Agustín Acosta hizo zafra del gran modernista, en el que se inspiró no solo de joven sino hasta el final de su obra. Comenzó con un “Responso a Rubén Darío” (El Fígaro, 13 de febrero de 1916) escrito en Matanzas a dos días de la muerte del poeta nicaragüense, para seguir un año más tarde con el réquiem “Elegía de las sombras” (El Fígaro, 4 de febrero de 1917). Dedicó además una serie de sonetos a los últimos instantes de cada uno de los tres personajes del poema de Darío “Era un aire suave”, así como siete sonetos a los instantes postreros del propio Rubén, recogidos estos Los últimos instantes (La Habana, La Verónica, 1941). Entre sus muchos versos de miedo recuerdo a menudo éste: “Bajo la pobre manta de su lecho, /desintegrado, mas no desecho, / quedó Rubén Darío.”
Sin embargo, toda esta molienda dariniana no estuvo exenta de sinsabores o pequeños traumas que tal vez se volvieron síntomas. Uno de los primeros en herirle fue Jaime Torres Bodet en un artículo sobre la nueva poesía española que publicó El Universal (1926), y que la prensa cubana no tuvo reparos en reproducir. Allí decía el mexicano: "Todo poeta hace uso de un bazar de imágenes propias. Pero, en tanto que el bazar de un discípulo de Rubén Darío como el cubano Agustín Acosta está lleno de pelucas y de cisnes disecados, el de este hombre de hoy contiene cosas actuales".
Ese poeta del momento al que se refería Torres Bodet era Gerardo Diego, al que, en su habitual rechazo a las poéticas más experimentales, colocaba por encima de Vicente Huidobro y de Oliverio Girondo.

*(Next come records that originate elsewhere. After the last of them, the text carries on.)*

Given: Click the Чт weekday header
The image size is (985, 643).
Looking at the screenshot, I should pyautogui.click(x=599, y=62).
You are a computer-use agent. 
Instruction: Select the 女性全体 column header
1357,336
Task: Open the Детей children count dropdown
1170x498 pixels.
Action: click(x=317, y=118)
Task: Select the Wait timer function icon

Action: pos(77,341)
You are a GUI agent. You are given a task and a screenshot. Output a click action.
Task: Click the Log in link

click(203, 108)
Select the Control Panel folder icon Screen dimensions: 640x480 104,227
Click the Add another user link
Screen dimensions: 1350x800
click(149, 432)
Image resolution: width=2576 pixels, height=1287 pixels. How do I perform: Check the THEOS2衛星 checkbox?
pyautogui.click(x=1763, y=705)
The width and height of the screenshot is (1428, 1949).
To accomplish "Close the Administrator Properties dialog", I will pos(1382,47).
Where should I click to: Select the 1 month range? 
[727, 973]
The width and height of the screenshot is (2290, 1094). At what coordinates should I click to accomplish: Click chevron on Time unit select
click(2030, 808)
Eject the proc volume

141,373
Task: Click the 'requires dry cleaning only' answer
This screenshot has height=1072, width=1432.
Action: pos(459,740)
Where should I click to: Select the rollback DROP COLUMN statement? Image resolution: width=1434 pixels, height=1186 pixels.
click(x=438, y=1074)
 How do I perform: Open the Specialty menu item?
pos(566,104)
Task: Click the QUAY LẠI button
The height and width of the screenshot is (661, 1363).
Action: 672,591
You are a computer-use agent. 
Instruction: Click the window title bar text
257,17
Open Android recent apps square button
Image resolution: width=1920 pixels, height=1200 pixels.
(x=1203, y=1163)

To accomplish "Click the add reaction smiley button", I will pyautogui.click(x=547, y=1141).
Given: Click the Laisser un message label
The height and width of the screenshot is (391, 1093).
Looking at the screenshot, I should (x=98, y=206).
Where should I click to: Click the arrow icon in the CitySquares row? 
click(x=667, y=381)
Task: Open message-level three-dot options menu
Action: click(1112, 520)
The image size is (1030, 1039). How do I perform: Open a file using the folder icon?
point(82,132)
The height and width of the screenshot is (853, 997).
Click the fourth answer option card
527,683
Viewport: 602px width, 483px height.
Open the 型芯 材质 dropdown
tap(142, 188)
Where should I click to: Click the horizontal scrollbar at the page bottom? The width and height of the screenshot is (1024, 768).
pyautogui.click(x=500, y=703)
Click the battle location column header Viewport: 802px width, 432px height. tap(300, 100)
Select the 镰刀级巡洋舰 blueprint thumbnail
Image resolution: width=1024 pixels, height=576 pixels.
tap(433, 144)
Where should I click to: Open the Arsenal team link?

Así que el ramalazo hacia el cubano no era tan crudo como podría creerse. Hasta sus amigos más cercanos, Mañach por ejemplo, le echaban en cara el excesivo, casi enfermizo apego a Darío.
Como confesó alguna vez a Manuel Díaz Martínez, allá por 1910, en pleno ímpetu juvenil (es decir, por la época de la fotografía que acompaña esta entrada) el poeta matancero se topó con el mismísimo Rubén en el vestíbulo del Hotel Inglaterra. Era, en efecto, él, pero de espaldas. Pudo abordarlo pero no se atrevió a hacerlo. Una fuerza superior se lo impidió. De modo que no pudo ni saludarle, quedándose con el recuerdo de aquel dorso (tal vez tambaleante) y no menos con el de su espantada timidez.
No obstante, por esos mismos días de septiembre de 1910 le escribía desde su refugio en Matanzas llamándole “maestro amado” y deseándole que La Habana le fuera propicia y recuperase su salud. No se priva de enviarle "un manojo" de versos y se excusa de no haber ido a verle a causa “de las fatigosas necesidades de mi destino”, despidiéndose como el más humilde de sus discípulos cubanos.
A saber si el amago de encuentro fue antes o después de la carta en cuestión. Acaso su tortuosa aproximación a quien tanto le encandilara, explique algunas de sus poco felices observaciones sobre Darío, Casal y Martí. Acaso. Pero no vamos a entrar en ello. Sería leña para otra estufa.